Quantifying Systematic Age Discrepancies in Very Young Star Clusters

TL;DR

This study reveals significant age estimation discrepancies in very young star clusters, highlighting the limitations of current models and emphasizing the importance of multiple stellar evolution indicators for accurate age determination.

Contribution

It introduces a statistical method combining individual stellar ages and population constraints to improve cluster age estimates and explore massive star evolution.

Findings

A systematic age offset of 0.55 dex between red supergiant and blue star ages.

A deficit of lower-mass main-sequence stars compared to standard models.

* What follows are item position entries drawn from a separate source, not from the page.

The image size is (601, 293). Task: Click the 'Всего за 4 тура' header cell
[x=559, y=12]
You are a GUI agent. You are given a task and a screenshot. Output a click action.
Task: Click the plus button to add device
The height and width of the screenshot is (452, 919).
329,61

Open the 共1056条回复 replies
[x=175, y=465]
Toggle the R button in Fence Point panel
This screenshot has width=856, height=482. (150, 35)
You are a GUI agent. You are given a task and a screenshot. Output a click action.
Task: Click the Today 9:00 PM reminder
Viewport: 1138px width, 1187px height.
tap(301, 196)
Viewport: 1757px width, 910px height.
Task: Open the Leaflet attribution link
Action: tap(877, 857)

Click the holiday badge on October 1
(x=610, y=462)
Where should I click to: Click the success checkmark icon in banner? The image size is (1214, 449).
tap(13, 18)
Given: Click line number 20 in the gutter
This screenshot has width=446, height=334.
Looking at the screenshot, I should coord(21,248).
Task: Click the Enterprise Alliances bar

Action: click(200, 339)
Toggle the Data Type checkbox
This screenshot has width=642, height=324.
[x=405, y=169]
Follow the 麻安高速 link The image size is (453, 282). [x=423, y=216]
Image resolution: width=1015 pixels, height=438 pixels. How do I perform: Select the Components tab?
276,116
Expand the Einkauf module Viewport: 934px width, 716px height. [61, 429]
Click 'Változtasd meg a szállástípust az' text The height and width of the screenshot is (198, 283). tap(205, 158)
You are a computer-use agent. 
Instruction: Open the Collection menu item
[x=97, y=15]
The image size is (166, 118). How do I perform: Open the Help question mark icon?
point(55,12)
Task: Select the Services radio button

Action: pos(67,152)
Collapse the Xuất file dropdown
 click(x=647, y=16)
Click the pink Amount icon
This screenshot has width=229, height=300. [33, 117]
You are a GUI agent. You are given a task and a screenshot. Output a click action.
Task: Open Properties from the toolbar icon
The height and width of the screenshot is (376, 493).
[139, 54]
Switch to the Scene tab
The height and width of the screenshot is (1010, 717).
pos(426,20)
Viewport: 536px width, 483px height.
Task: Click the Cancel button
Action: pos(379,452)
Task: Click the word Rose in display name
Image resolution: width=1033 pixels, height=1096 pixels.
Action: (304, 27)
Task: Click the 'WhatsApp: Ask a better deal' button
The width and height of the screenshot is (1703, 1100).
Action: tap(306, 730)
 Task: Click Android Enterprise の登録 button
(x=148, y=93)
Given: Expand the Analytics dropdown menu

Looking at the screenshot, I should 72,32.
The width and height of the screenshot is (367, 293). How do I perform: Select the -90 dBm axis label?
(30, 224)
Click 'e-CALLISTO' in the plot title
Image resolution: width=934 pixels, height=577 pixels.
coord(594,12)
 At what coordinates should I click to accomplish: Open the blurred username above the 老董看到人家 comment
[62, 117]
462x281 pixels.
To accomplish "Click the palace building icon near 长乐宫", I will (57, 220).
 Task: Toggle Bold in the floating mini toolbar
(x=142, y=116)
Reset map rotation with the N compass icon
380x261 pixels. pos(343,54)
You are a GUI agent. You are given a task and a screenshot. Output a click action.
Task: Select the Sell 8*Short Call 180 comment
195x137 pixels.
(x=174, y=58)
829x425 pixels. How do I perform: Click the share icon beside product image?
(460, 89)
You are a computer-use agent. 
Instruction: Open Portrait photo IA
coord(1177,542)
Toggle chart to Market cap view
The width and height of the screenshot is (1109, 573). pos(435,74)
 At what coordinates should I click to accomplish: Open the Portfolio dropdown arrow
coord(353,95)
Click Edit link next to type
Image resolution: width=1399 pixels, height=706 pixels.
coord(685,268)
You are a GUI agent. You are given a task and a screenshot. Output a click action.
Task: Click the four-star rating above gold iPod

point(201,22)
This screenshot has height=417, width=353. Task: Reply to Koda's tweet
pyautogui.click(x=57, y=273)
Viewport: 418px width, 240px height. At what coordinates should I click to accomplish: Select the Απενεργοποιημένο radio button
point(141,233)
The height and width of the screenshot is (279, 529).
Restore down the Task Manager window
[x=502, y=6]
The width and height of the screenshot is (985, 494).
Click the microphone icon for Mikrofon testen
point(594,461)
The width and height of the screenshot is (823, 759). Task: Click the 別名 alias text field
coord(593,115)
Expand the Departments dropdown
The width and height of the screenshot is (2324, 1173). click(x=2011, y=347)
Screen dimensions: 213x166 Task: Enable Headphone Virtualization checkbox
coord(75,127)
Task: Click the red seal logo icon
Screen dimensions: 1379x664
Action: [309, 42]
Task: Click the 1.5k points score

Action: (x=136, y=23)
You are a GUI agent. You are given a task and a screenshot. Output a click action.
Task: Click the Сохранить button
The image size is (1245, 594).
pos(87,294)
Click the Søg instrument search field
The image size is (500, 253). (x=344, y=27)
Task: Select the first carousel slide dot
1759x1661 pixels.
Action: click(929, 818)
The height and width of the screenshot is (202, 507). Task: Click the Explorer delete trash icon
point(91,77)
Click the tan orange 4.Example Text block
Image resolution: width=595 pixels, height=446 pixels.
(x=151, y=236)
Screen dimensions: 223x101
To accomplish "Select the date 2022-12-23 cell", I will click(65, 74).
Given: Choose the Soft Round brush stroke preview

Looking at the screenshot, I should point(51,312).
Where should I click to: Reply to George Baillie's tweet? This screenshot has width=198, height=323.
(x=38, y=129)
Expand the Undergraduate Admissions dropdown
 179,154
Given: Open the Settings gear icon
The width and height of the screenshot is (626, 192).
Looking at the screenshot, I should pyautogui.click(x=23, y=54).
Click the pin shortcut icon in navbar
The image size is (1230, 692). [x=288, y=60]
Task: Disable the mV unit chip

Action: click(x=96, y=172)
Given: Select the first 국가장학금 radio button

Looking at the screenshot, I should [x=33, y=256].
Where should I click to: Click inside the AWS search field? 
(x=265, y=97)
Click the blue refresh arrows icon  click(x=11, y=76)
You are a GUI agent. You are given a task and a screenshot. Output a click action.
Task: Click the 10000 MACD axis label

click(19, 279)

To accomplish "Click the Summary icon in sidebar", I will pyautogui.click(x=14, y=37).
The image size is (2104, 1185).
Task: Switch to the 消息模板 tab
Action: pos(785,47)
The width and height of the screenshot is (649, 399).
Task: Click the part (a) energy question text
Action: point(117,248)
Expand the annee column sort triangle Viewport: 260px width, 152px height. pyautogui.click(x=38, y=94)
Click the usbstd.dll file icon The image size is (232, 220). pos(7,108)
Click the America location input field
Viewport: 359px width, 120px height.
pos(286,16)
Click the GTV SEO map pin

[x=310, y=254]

Discrepancies are unique to massive star evolution, not intermediate-age clusters.

Abstract

We infer the ages of three young stellar clusters, NGC 2004, NGC 7419, and NGC 2100, using Stellar Ages, a statistical algorithm designed to infer stellar population properties from color magnitude diagrams. Recent studies have revealed emerging inconsistencies in the inferred ages of very young stellar clusters with ages less than or equal to 50 Myr. Here, we identify and quantify two distinct discrepancies. First, we identify a systematic age offset of 0.55 plus minus 0.09 dex between red supergiant and bright blue star age estimates, equivalent to a factor of approximately 3.5 in linear age, with bright blue star ages appearing systematically younger than those inferred from red supergiants. Second, given the observed numbers of red supergiants and bright blue stars, we find a pronounced deficit of lower-mass main-sequence stars relative to expectations from a standard initial mass function. Although these discrepancies resemble those reported for intermediate-age clusters, their magnitude and character suggest that they are unique to the evolution of massive stars. Together, these results highlight population-level inconsistencies with single-star evolutionary models and underscore the need to consider multiple evolutionary tracers when age-dating young clusters. By combining individual stellar ages with population-wide constraints, our approach refines prior work on cluster age determinations and provides new insight into massive star evolution and the interpretation of cluster demographics.